# Task requirements
All of the data, except its images, should be set down exactly as it appears.

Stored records
-=-=-

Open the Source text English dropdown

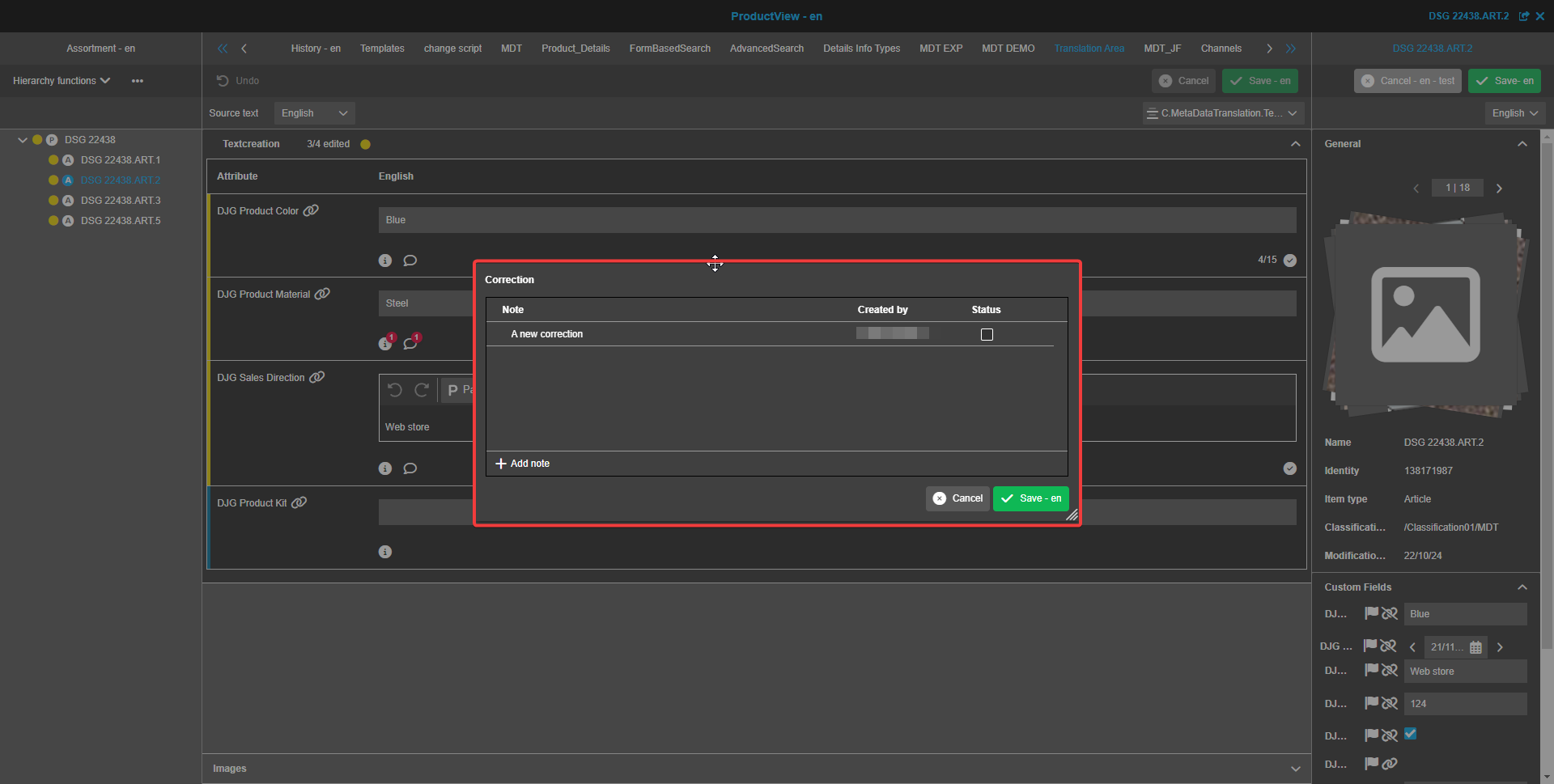(314, 113)
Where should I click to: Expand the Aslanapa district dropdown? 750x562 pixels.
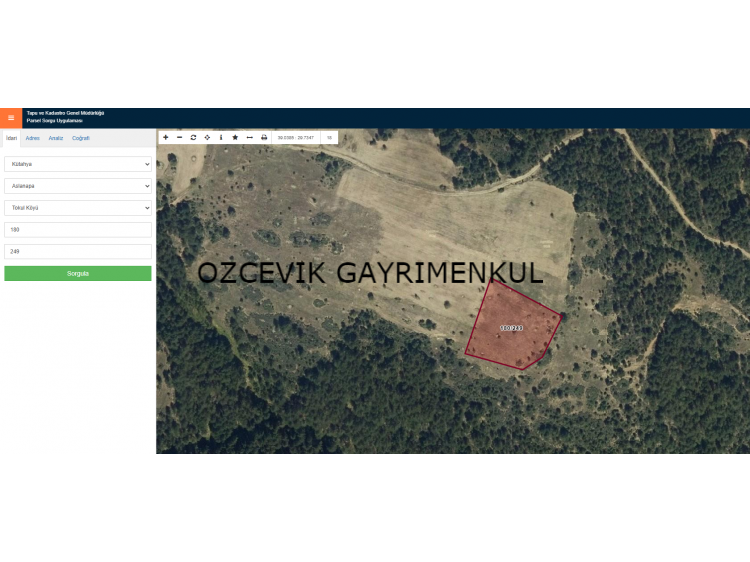(78, 186)
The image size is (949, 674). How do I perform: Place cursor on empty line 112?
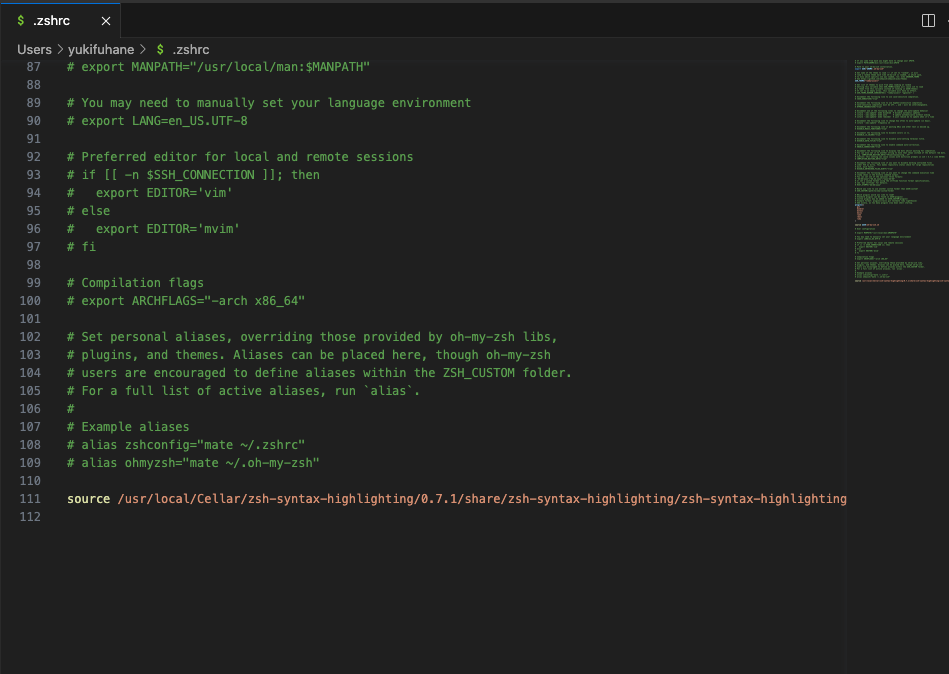pyautogui.click(x=300, y=517)
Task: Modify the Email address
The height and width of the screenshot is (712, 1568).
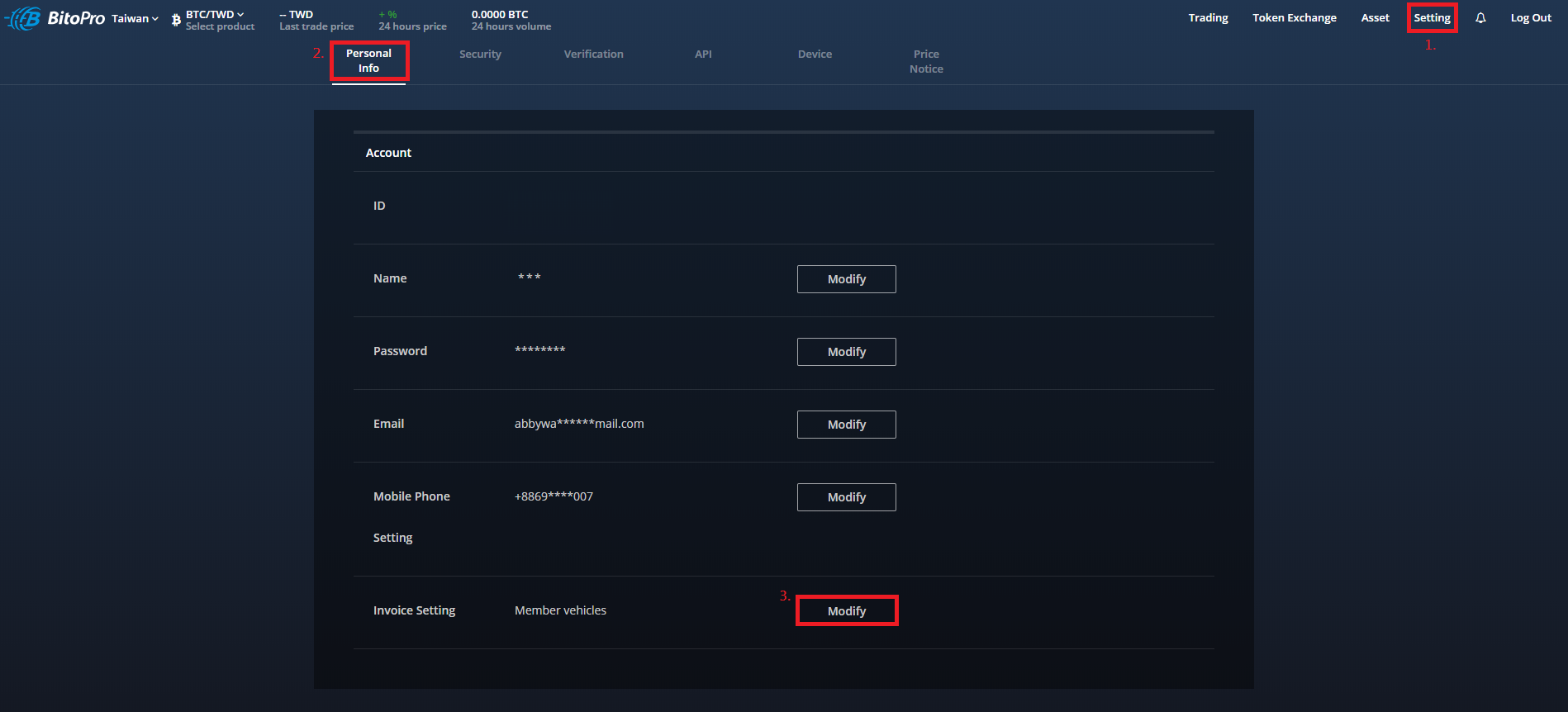Action: [846, 425]
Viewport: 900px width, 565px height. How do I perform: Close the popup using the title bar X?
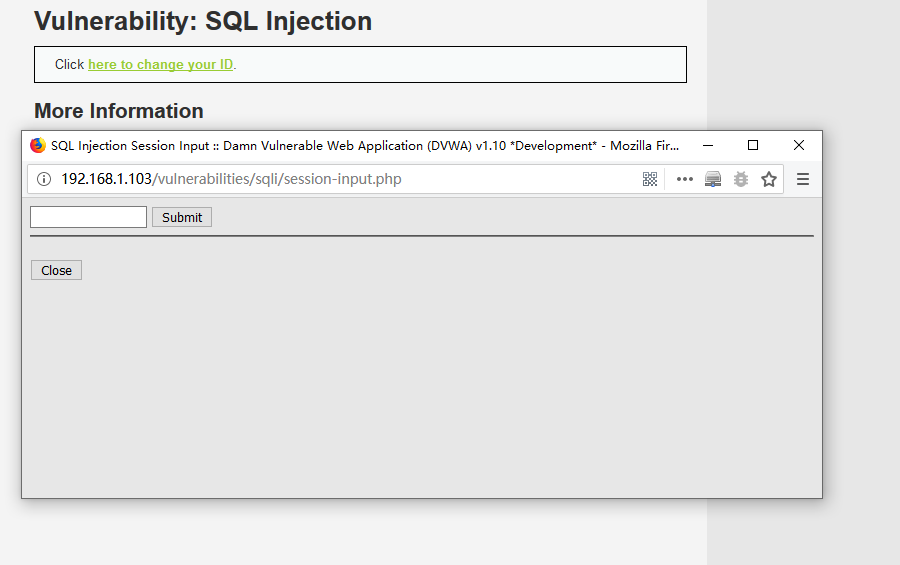point(799,146)
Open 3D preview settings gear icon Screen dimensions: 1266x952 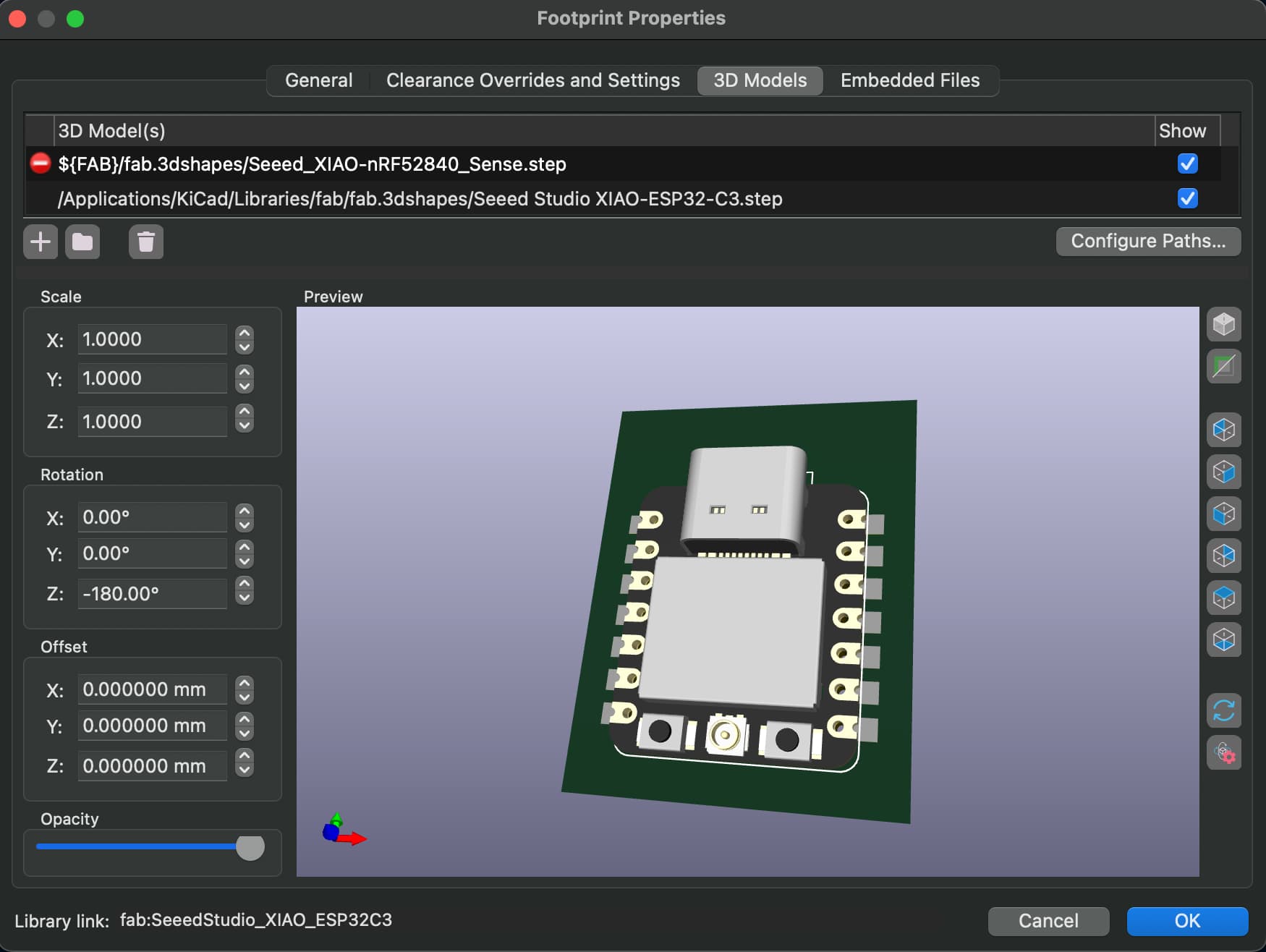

-=-=-

# Task response
Open the Source text English dropdown

(314, 113)
Where should I click to: Expand the Aslanapa district dropdown? 750x562 pixels.
(78, 186)
The image size is (949, 674). How do I perform: Place cursor on empty line 112?
pyautogui.click(x=300, y=517)
Task: Modify the Email address
The height and width of the screenshot is (712, 1568).
Action: [846, 425]
Viewport: 900px width, 565px height. How do I perform: Close the popup using the title bar X?
point(799,146)
Open 3D preview settings gear icon Screen dimensions: 1266x952 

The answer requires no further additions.